>> start PASSAGE SHOWN

I always think that once you have an understanding about DOF and how to control it, how the aperture setting, the shutter speed and ISO all interact to obtain the correct exposure, then I cant see why someone should not buy the best camera they can afford if they are upgrading. I agree that someone buying a D700 for their first camera is overkill, but lets face it, like every other DSLR, it has the same controls (shutter, aperture, ISO), its just that it handles certain conditions better than others. This along with the FF = $$$. Yeah, they will have to learn all the extra functions, but how is that any different to someone upgrading from a D80 to the 700.


----------



## hankejp (Feb 18, 2009)

or......you could just buy me the 700...:lmao:


----------



## TheOtherBob (Feb 18, 2009)

*Will you be able to figure out how to use the camera?*  Sure.  (Hint -- it's the button on the top right.)

>> end PASSAGE SHOWN

TASK A: Pick out every line of the records that contains the word "icon", and copy each of those lines.

>> start SUPPLIED DATA

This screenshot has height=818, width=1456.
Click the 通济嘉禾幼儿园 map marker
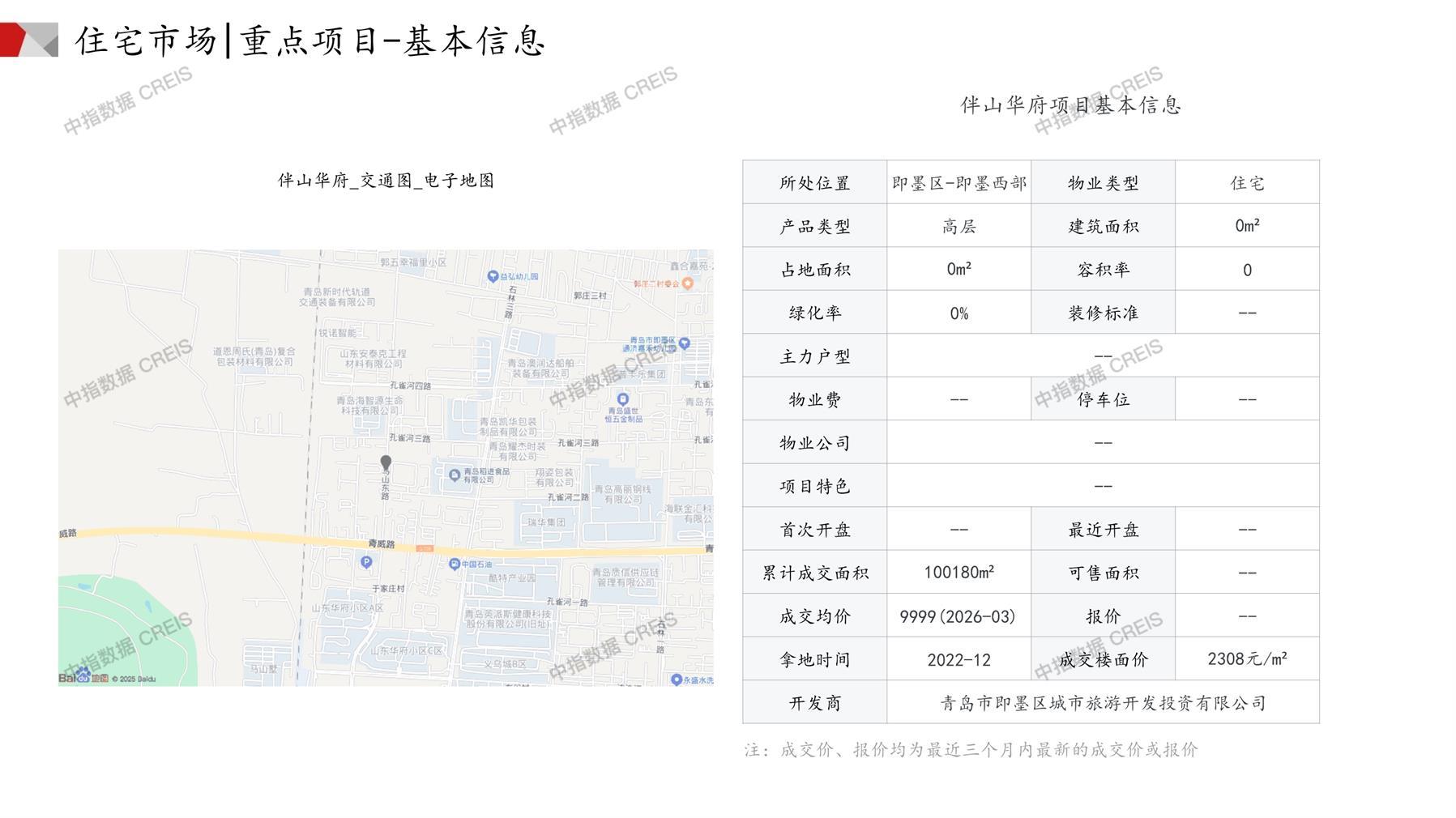point(684,343)
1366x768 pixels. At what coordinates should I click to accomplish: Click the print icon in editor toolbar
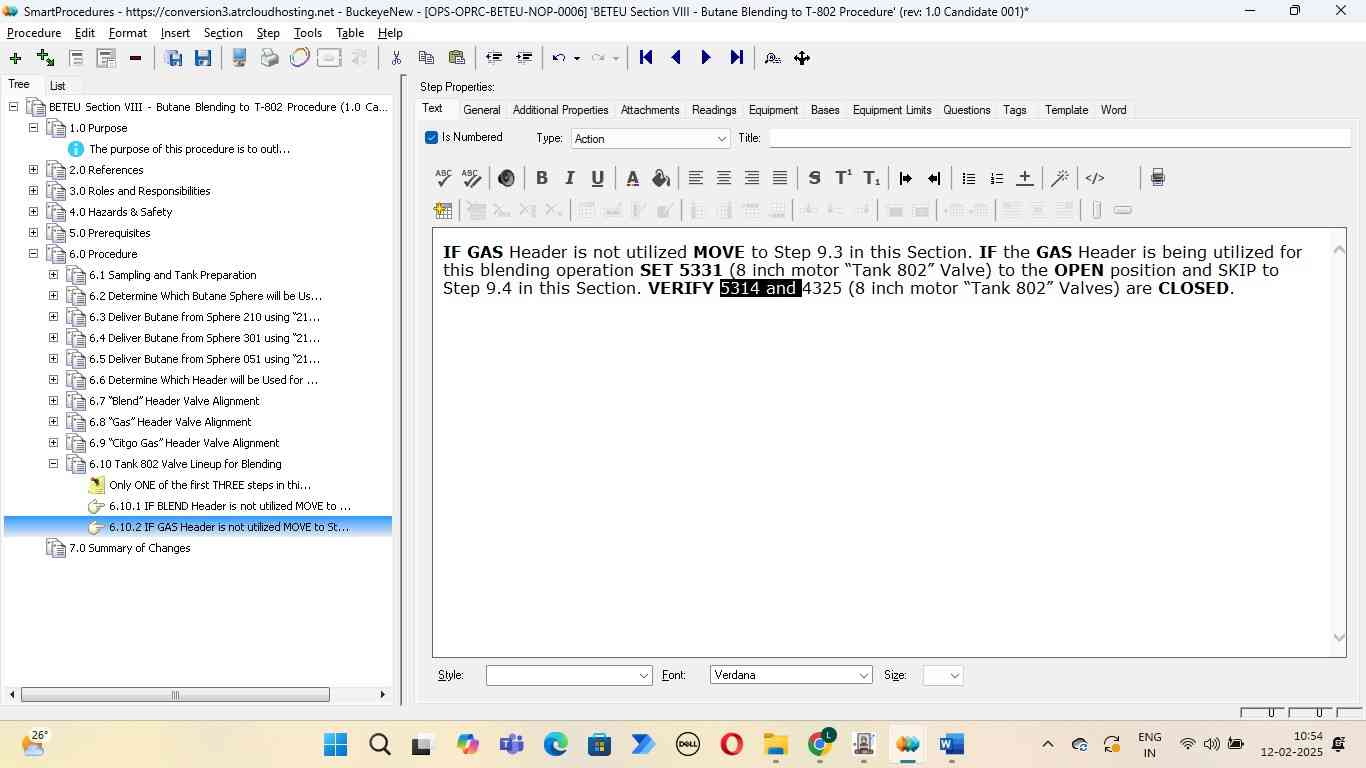coord(1157,178)
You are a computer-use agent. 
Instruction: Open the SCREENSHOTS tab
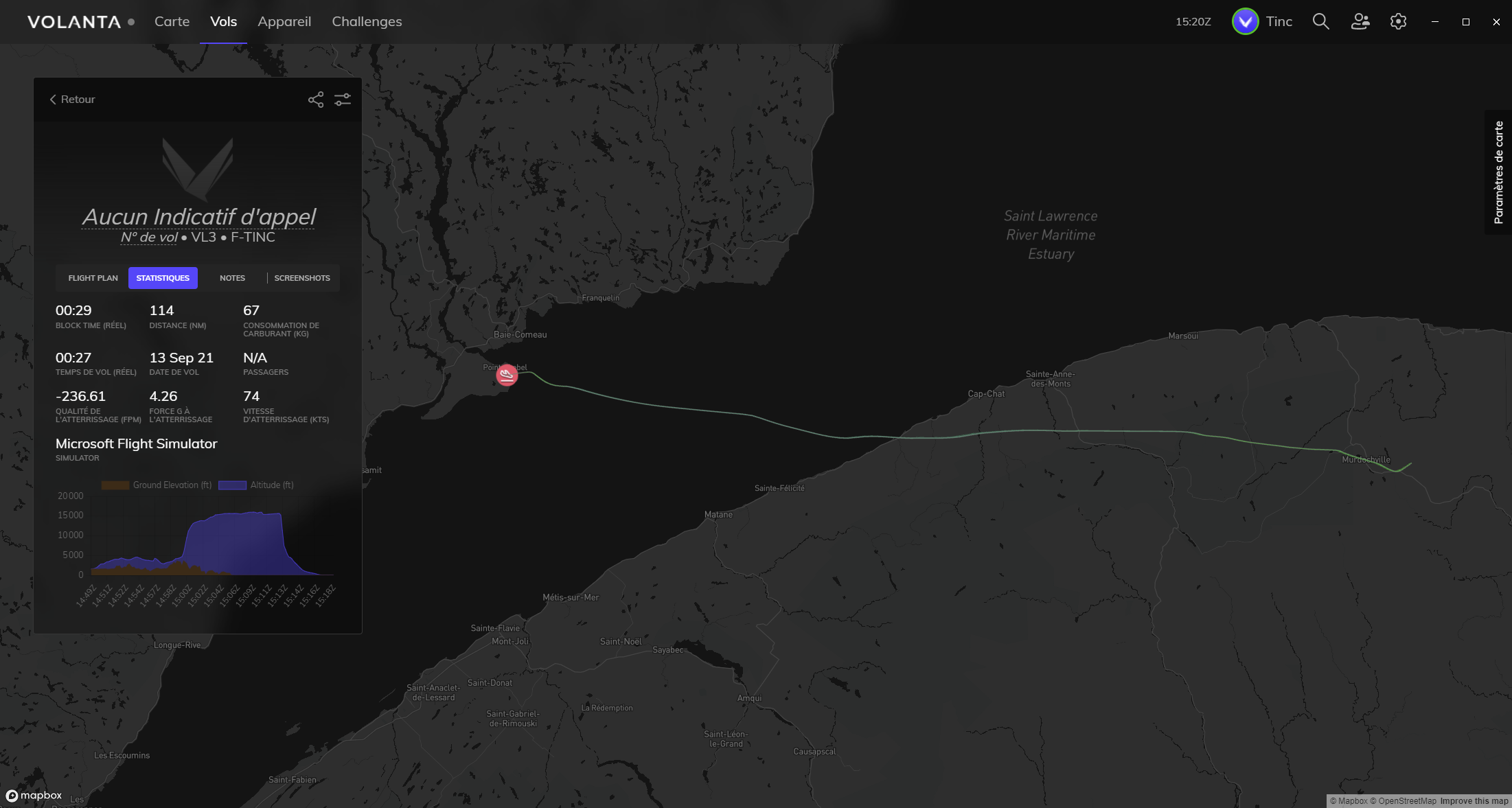[x=302, y=278]
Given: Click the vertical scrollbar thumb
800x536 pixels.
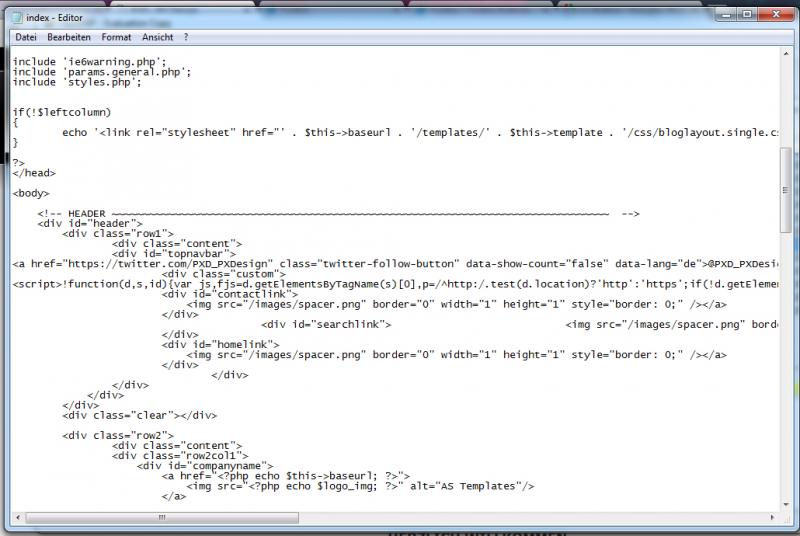Looking at the screenshot, I should tap(786, 190).
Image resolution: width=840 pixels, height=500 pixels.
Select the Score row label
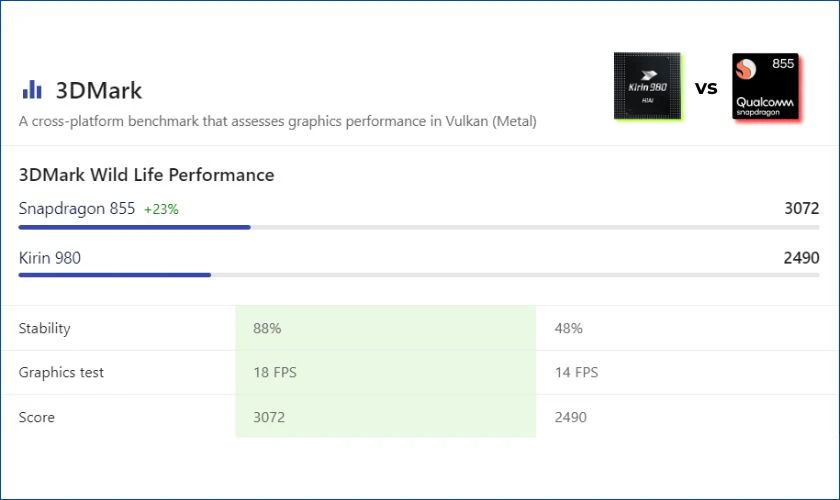[38, 416]
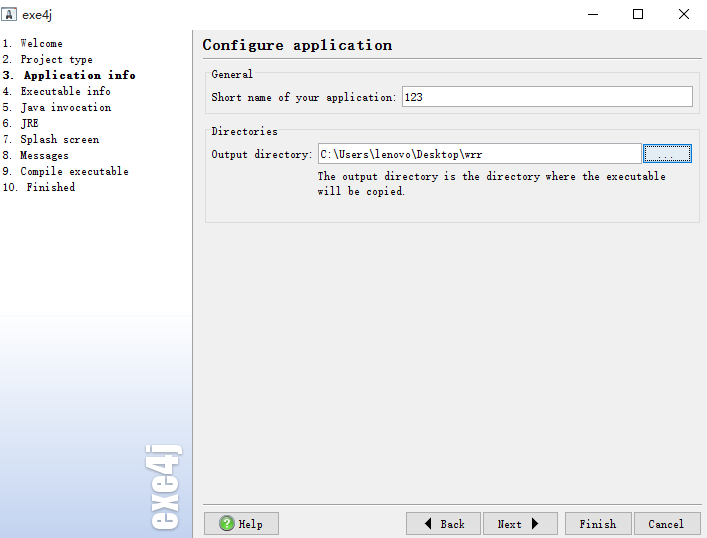The width and height of the screenshot is (707, 538).
Task: Click the Next button right arrow icon
Action: 535,523
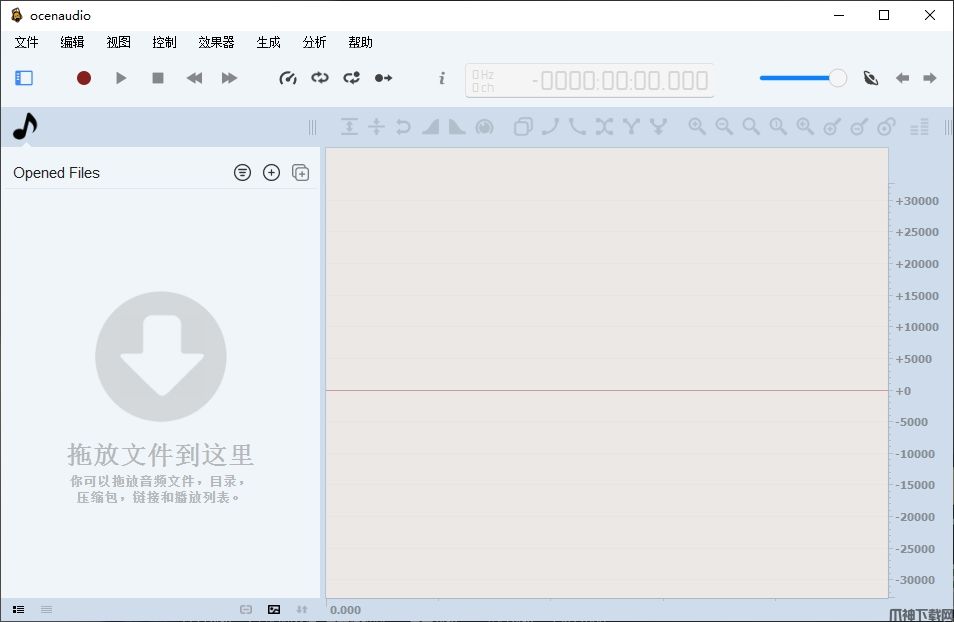The image size is (954, 622).
Task: Click the stacked-plus icon beside Opened Files
Action: pyautogui.click(x=300, y=173)
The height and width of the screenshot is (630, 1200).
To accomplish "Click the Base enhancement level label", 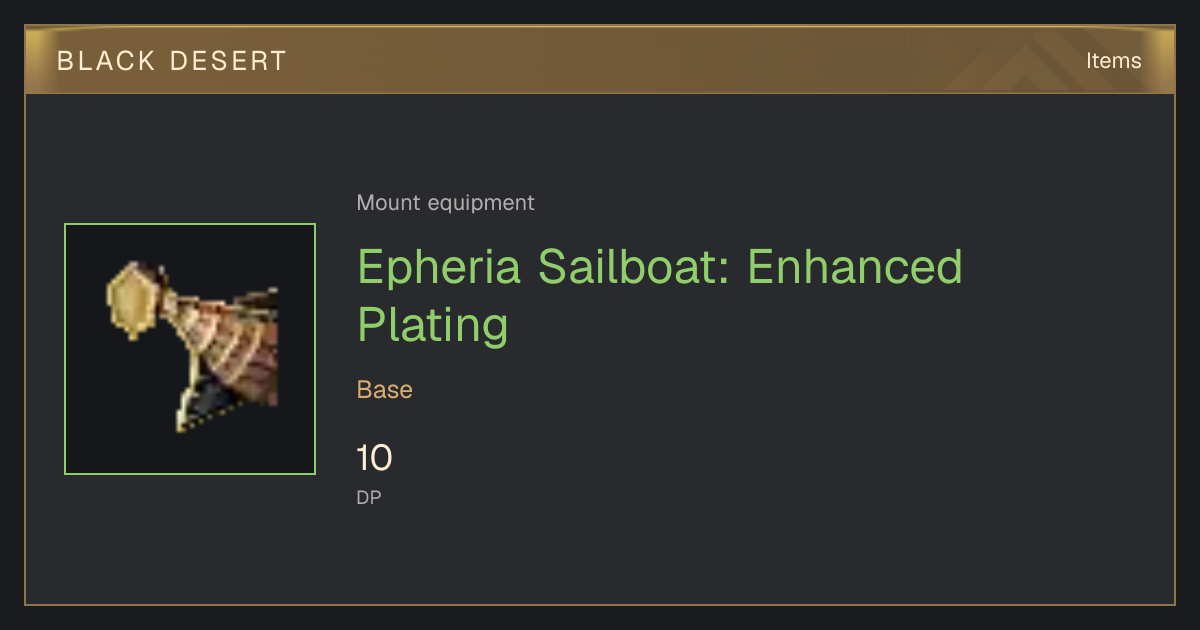I will 385,390.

>> end SUPPLIED DATA

TASK B: Write out the camera forum thread above in full, word for word.

COMPLETE RESPONSE A:
1366x768 pixels. At what coordinates should I click to accomplish: Click the print icon in editor toolbar
Task: Click the Next button right arrow icon
Task: Click the stacked-plus icon beside Opened Files

COMPLETE RESPONSE B:
I always think that once you have an understanding about DOF and how to control it, how the aperture setting, the shutter speed and ISO all interact to obtain the correct exposure, then I cant see why someone should not buy the best camera they can afford if they are upgrading. I agree that someone buying a D700 for their first camera is overkill, but lets face it, like every other DSLR, it has the same controls (shutter, aperture, ISO), its just that it handles certain conditions better than others. This along with the FF = $$$. Yeah, they will have to learn all the extra functions, but how is that any different to someone upgrading from a D80 to the 700.


----------



## hankejp (Feb 18, 2009)

or......you could just buy me the 700...:lmao:


----------



## TheOtherBob (Feb 18, 2009)

*Will you be able to figure out how to use the camera?*  Sure.  (Hint -- it's the button on the top right.)